Directions: In the data below, the copy begins at the line containing "Task: Click the Facebook icon in app logo" and runs through the last line; repeat those lines exactly, minus the pictures.

Material to process:
# # #

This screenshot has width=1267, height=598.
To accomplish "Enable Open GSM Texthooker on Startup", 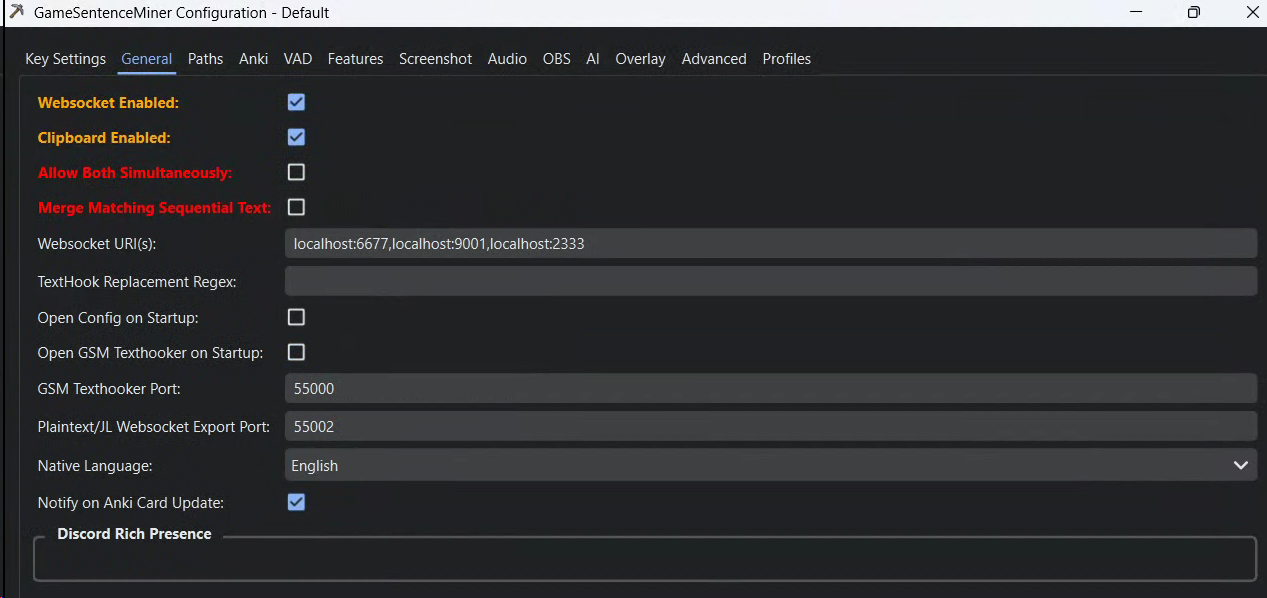I will point(296,352).
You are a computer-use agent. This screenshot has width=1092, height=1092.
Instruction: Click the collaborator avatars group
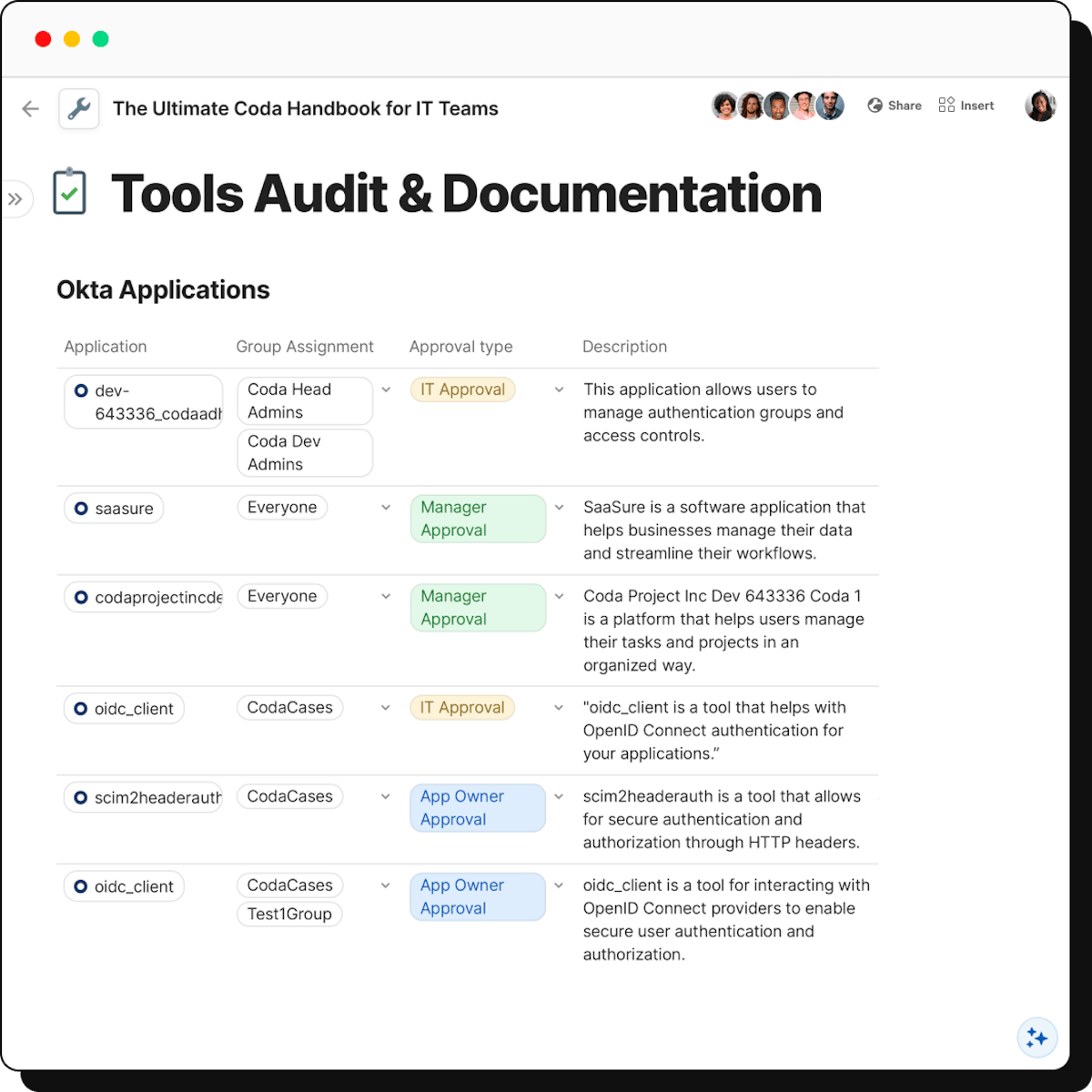click(x=777, y=106)
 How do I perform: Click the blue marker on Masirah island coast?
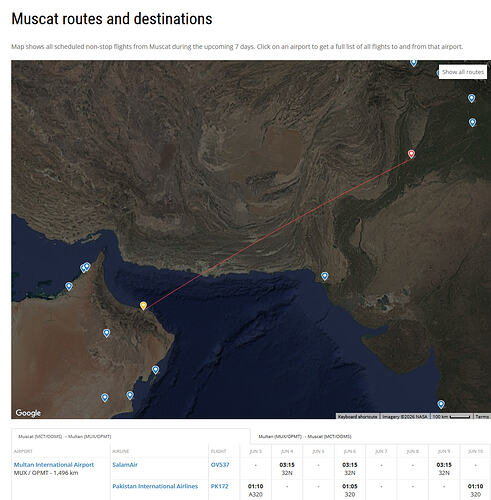pos(155,369)

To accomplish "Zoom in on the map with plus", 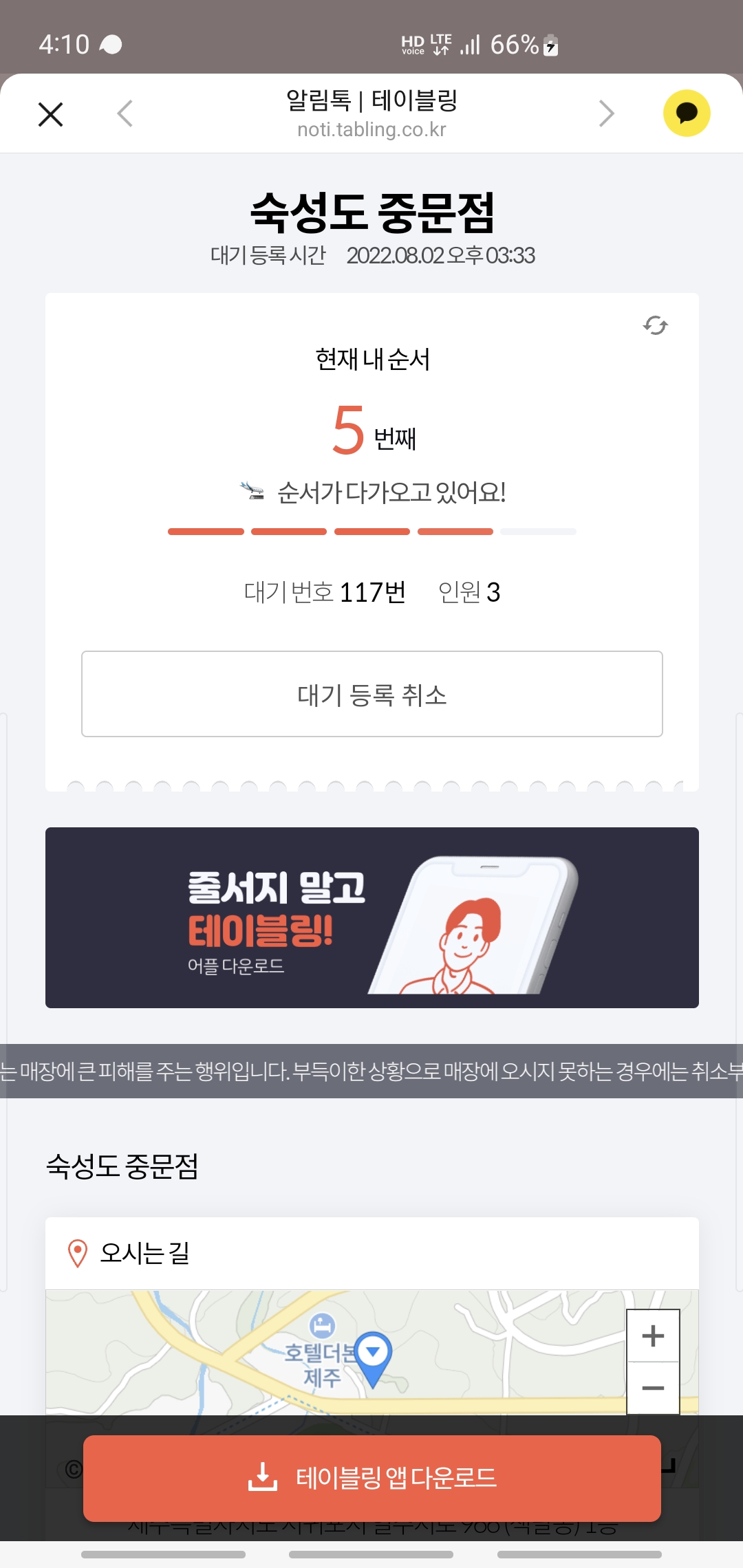I will [653, 1336].
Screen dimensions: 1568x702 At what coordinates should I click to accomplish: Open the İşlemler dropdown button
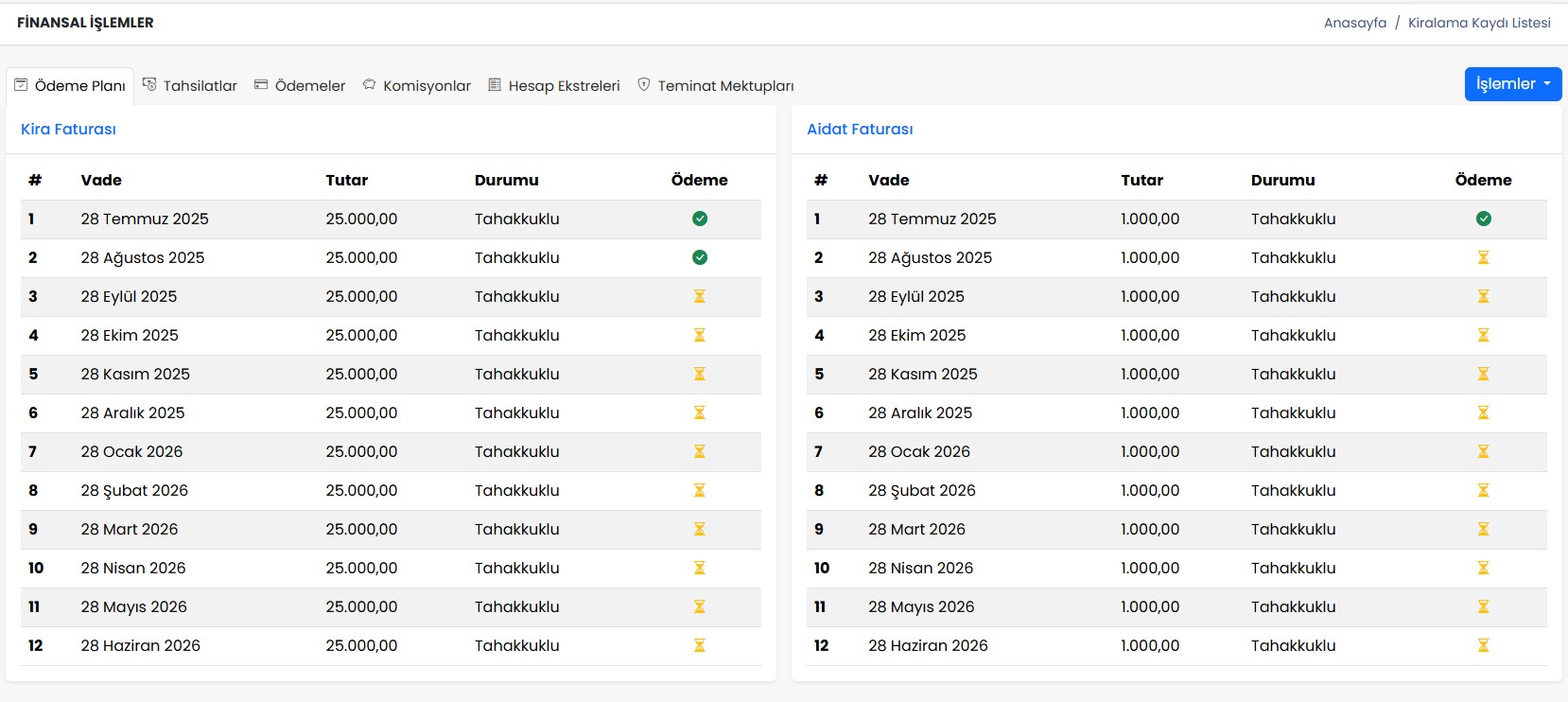[1512, 84]
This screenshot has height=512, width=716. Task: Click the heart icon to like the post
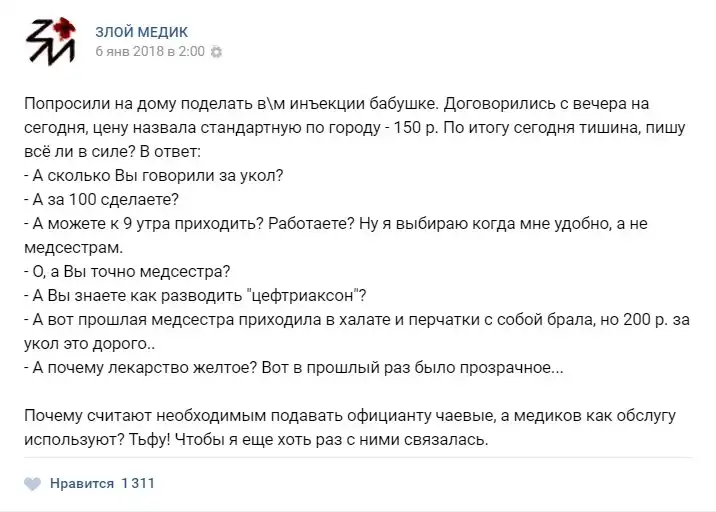click(32, 484)
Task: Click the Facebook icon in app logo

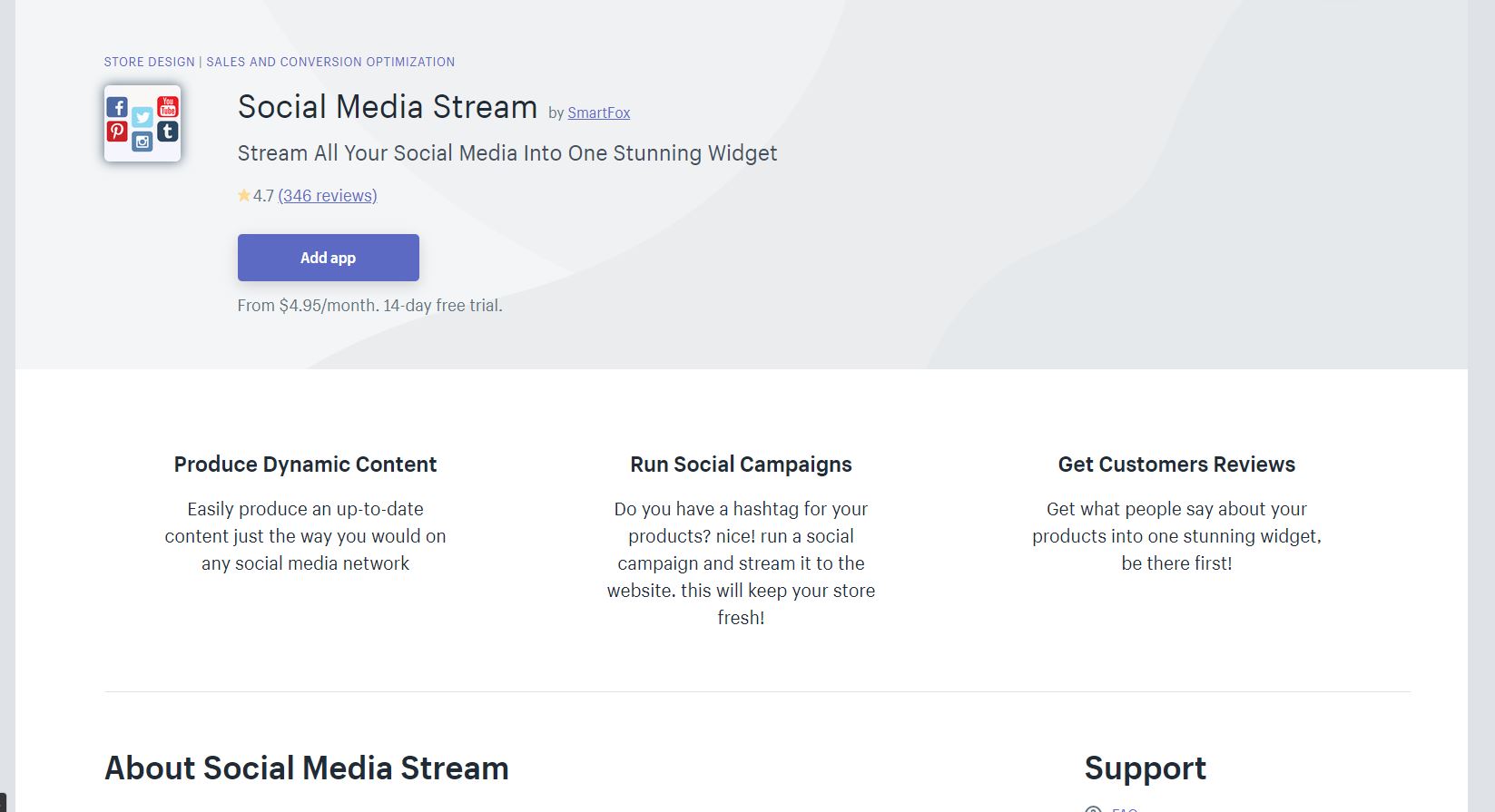Action: (x=117, y=107)

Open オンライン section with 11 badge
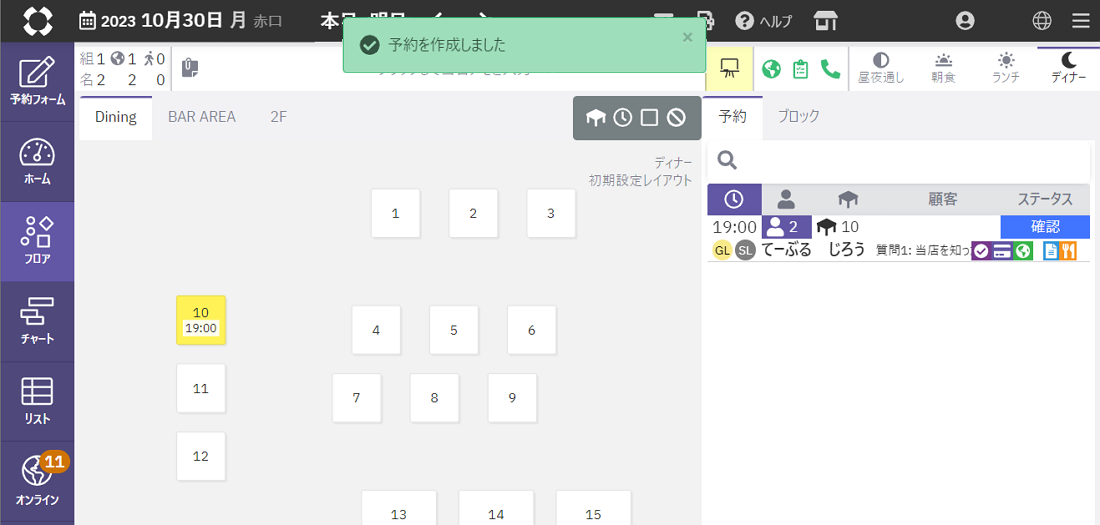click(37, 481)
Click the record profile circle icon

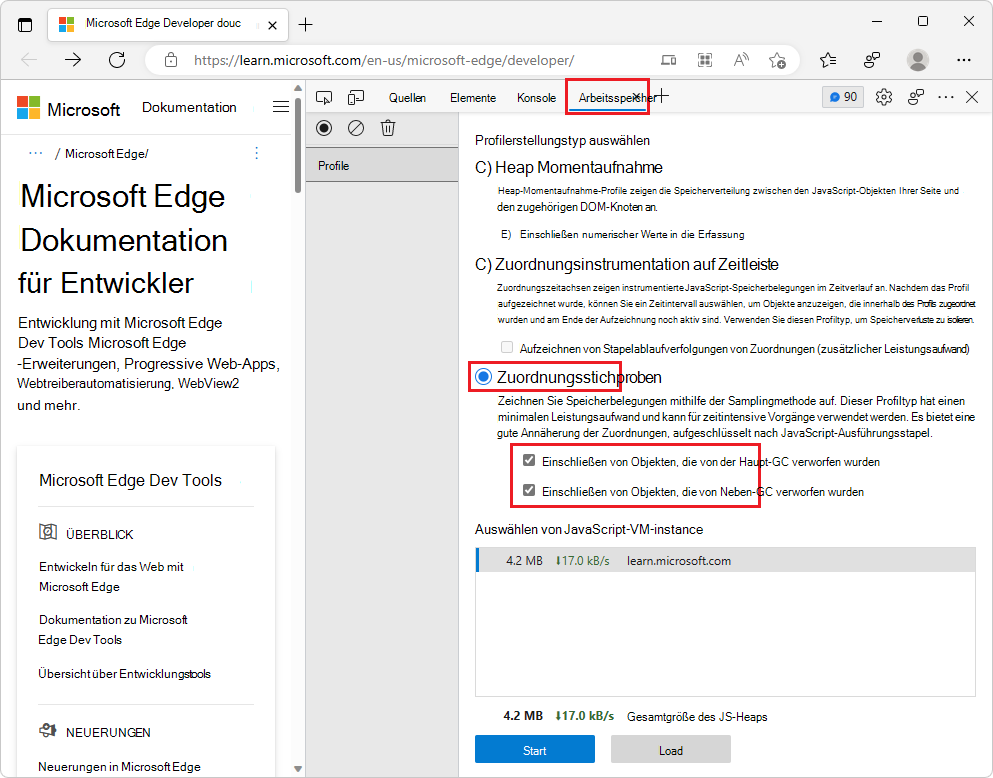click(324, 128)
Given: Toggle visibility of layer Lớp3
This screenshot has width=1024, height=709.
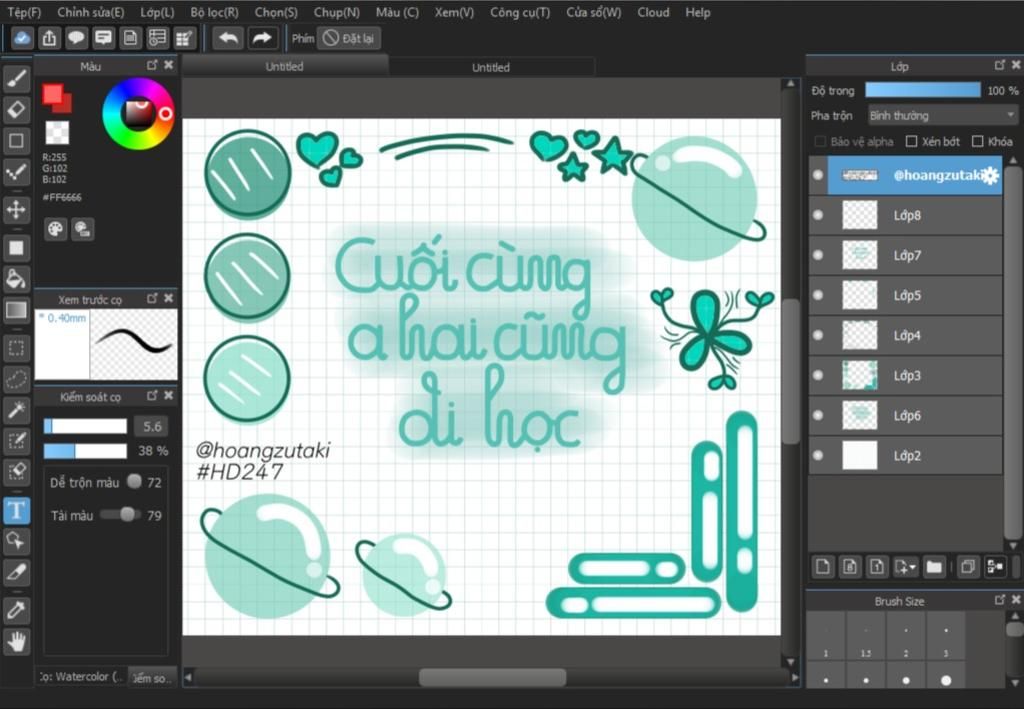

# # #

Solution for this problem:
Task: Click the Facebook icon in app logo

Action: (x=117, y=107)

Open オンライン section with 11 badge
click(37, 481)
Click the record profile circle icon

click(324, 128)
Given: Toggle visibility of layer Lớp3
This screenshot has width=1024, height=709.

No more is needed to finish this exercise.